2.  “How do I date and talk to people about my disease?”  If you are in the dating field and you think there is a possible future, be honest about your disease.  I usually tell people I have a disease that eats away at my intestines and make me poop a lot.  In my experience as an adult, I have never had a negative response.  Most people are interested and want to know more about it.  CCFA has good resources that can help explain your disease if you are lacking the words.  I was blessed to have met my husband and had already been dating for 6 months before I was first diagnosed, but it was because I didn’t settle that allowed me to have a real man by my side supporting me the last five years.  If you are dating, I pray that you find someone who loves you for who you are and will love you through the good, the bad, and the smelling situations. 

3.  “Will I be able to have a career?”  Yes.  I have one that is blossoming.  Several other people with Crohn’s and Colitis are thriving working adults.  Is it easy to work with a flair up?  No, but hopefully you chose a profession with a bathroom nearby, a lot of vacation/ sick days, and a supportive work environment.   I have found this work environment aligns well with being sick.

4.  “What if I give my children my disease?”  This is a question I struggle with myself.  Passing my Crohn’s disease down to my children is one of my biggest fears.  I’m not sure I could be emotionally strong enough to watch my child suffer like I did.  Having Crohn’s has definitely made me a stronger individual, but this is something I’m not sure my strength would withhold. 

At camp, we did a fire pit where we wrote down our fears and through them into the fire symbolizing the release of our fears.  This was my fear that I had written down.  After my experience at camp, I’m choosing to not let my fear stop me from trying to have kids in several years.  This is something both Jeremy and I want, and I have come to realize that no matter what happens, it will be worth it in the end.  In the meantime, I will be praying like crazy for the future of my children and their health.

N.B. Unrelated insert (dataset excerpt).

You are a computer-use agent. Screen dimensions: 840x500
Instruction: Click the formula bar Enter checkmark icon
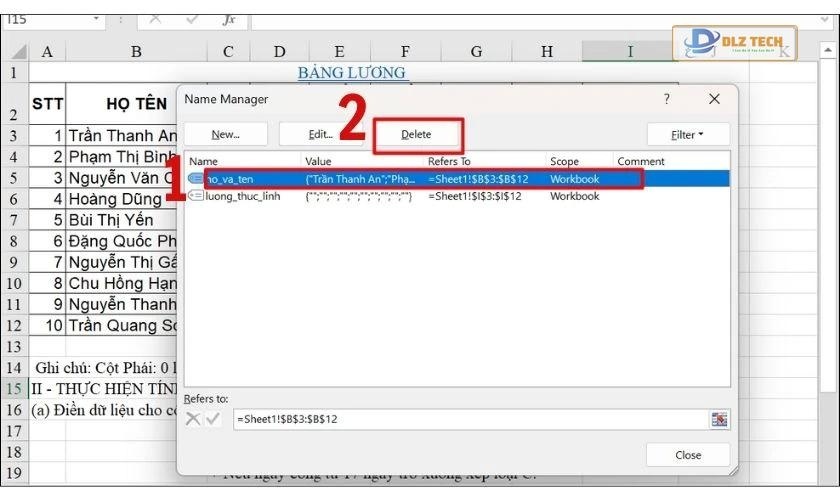193,19
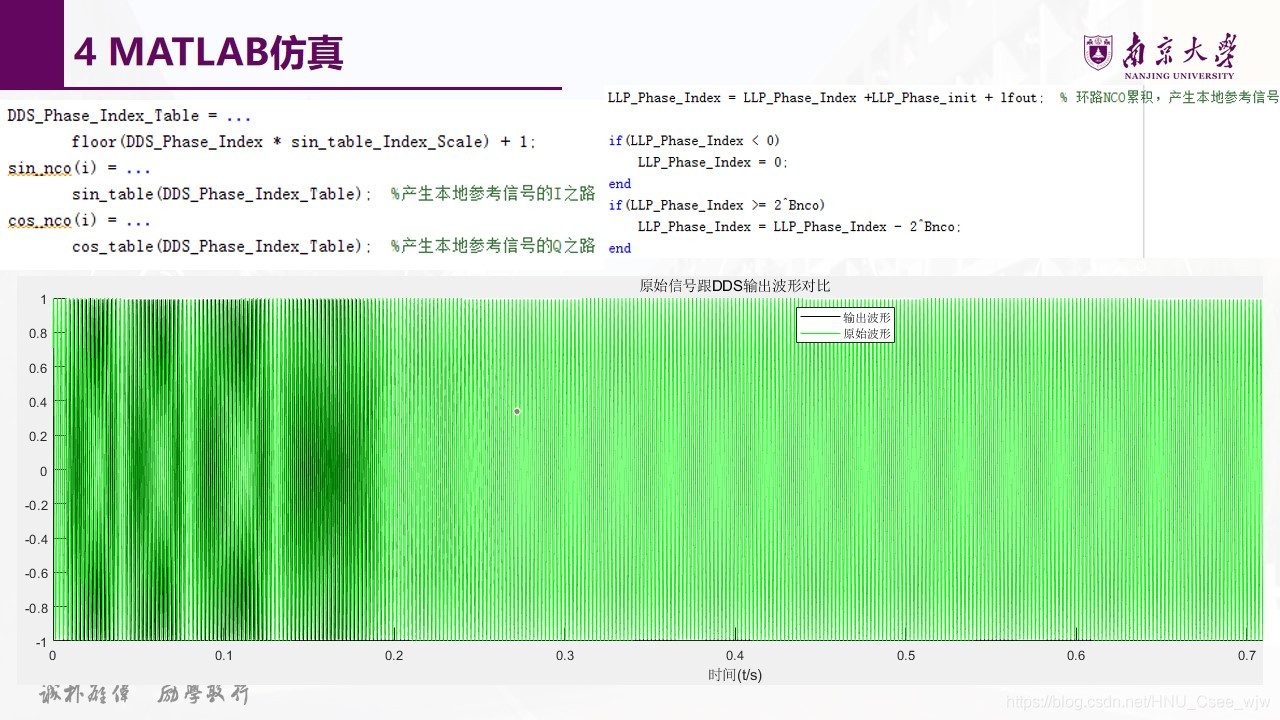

5.  “What will my future hold?”  I don’t know.  I do know that I lean on this promise every time I find myself doubting and fearing for what is to come:  "For I know the plans I have for you,” declares the LORD, “plans to prosper you and not to harm you, plans to give you hope and a future." -  Jeremiah 29:11.  Sometimes it doesn’t always feel like I’m prospering, but looking back over the past five years and all that I have been able to accomplish, I know that this verse holds true in my life.
 
For the readers who are struggling with the same questions my girls at camp did, I hope I provided you with some good tips.    You are not alone in your feelings, questions, and fears.  Don’t be afraid to reach out and ask for a helping hand.